Please count the lines of the records below that contain the word "screenshot" and give only that number.

TASK INPUTS:
******************************
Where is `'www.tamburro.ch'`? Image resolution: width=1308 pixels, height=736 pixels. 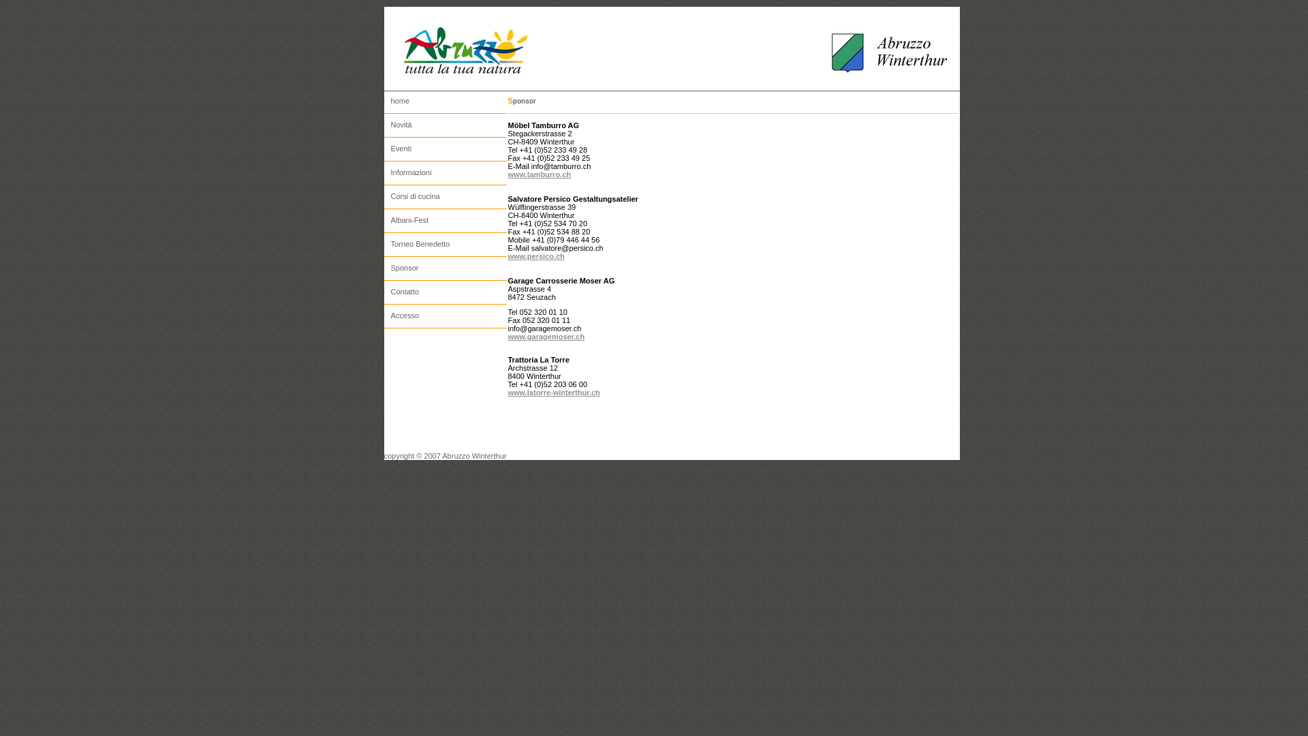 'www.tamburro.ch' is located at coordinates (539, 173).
******************************
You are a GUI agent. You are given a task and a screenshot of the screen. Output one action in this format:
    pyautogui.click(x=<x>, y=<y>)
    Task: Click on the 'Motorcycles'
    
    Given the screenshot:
******************************
TASK RESULT:
2